Many international students at the University of Copenhagen have struggled with isolation, loneliness and anxiety during lockdown in Denmark, a new study shows. Researchers believe the figures should lead to a debate about how the university can forge closer ties with its international students.

Photo: The City Campus at UCPH

Many international students at the University of Copenhagen feel lonely, anxious and useless during the shutdown of the university and Danish society.

This is the conclusion of a new study carried out by four researchers at the Department of Anthropology and the Department of Sociology at the University of Copenhagen in collaboration with the external research institute Epinion.

“The study confirms our worst assumptions,” says Bjarke Oxlund, Head of the Anthropology Department, noting that three out of four students feel anxious and two out of three feel lonely.

“International students are particularly affected by the shutdown that struck Denmark when the Danish Prime Minister, Mette Frederiksen, sent us all back home in March. They have lacked a social network in Copenhagen and, in many cases, they have picked up health information from their home countries,” Oxlund says.

At the same time, he also welcomes the fact that 75 percent of the students are wholly or partly satisfied with the initiatives taken by the University of Copenhagen during the corona crisis.

Fragile social networks

It was a PhD student at the Department of Anthropology, Brian Noel McGahey, who got the idea for the study. Because of Covid-19, he was prevented from conducting fieldwork with older people about loneliness for his Ph.D. thesis. Instead, he began interviewing his peers in the international student dorm in Frederiksberg, where he has spent virtually all of his time since March.

“It has been difficult for most,” says Brian who is originally from Ireland.

“As an international student, you typically have a social network that consists only of other international students. When many people went home immediately after the shutdown, this fragile network became even more vulnerable. Even today, people are still leaving. Recently, one of my friends at the dorm chose to face the extreme lockdown conditions in Madrid rather than keep on feeling lonely here. At least there he can have a more structured life with his family.”

Other figures from the study confirm that many students are not thriving during the corona crisis: 41 percent feel less happy after the corona epidemic shut down the country. 28 percent do not describe their mental health as good, and almost every second student does not know where to seek advice or help in relation to mental health issues (see figure).

Figure: Concerns among international students during the corona crisis

Figure
Source: Epinion for the Department of Anthropology, University of Copenhagen.
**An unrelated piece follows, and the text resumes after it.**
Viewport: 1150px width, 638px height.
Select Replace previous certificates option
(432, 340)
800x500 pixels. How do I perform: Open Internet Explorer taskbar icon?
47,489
According to Heiko Henkel, Associate Professor and Head of Studies at the Department of Anthropology, there is a good explanation behind the numbers showing a strong sense of uncertainty among the international students:
 
“If you study at an English or American university, often you will live on the campus site and be affiliated with a student health centre. You will have a much closer relationship with the university and there will be one place to go if you need help. In Denmark, everyone is connected to a Danish-language health system outside the university, and it can be difficult to navigate this system when coming from outside.”

A wake-up call for the university

For Henkel, it is important to stress that many Danish students have also had difficulties coping with the lockdown of society. Still, he calls the study among international students a wake-up call.

“We have foreign students who feel left behind and left to a system outside the university they don’t understand. If we want a good international study environment, we need to take more care of the students,” Henkel says, calling for a discussion on how the university can forge closer ties with the international students in the future.

So does Charlotte Baarts, Associate Professor and Head of Studies at the Department of Sociology, who has also contributed to the study.

“We have a responsibility to help international students become better integrated at the UCPH. It would have helped them with their studies during the current situation with the Covid-19 pandemic, where many have travelled home but still are following lectures online. And in general, better integration with Danish students and stronger social networks will give international students a better study environment – also when staying in Copenhagen.”

The figures should be viewed in light of the health crisis

Anne Bruun, who is Acting Director of International Education at the University of Copenhagen, believes that the study can help the university become even better at receiving and integrating international students.

But she also points out that the figures should be seen in the light of the worldwide health crisis that has generally made many people anxious and that the university has tried to assist and orient foreign students as well as possible.

“The University of Copenhagen has switched to online lectures of good quality, but it was another academic experience than what the students came for, and it obviously affects them. What they came for was – all things being equal – an experience where you are an active part of a study environment, meet teachers and fellow students and use libraries, canteens and campus life,” says Anne Bruun, who also acknowledges that the students’ encounters with life in Copenhagen ended up being very different from what they had anticipated.

“Just like the professional experience, social and cultural life has also become a completely different experience from what they expected and hoped for.”

For Brian Noel McGahey and his fellow students, upcoming exams and the gradual reopening of Copenhagen have given them a bit more to talk about again. But at the same time, he wonders why the door to the university is still firmly locked for him.

“To me, it’s a paradox that hairdressers, shops and bars are reopening while we are not allowed to sit in our offices or in a sectioned off part of the library. People just assume that everything can be done online working from home. But this is not the case for all students – least of all international.”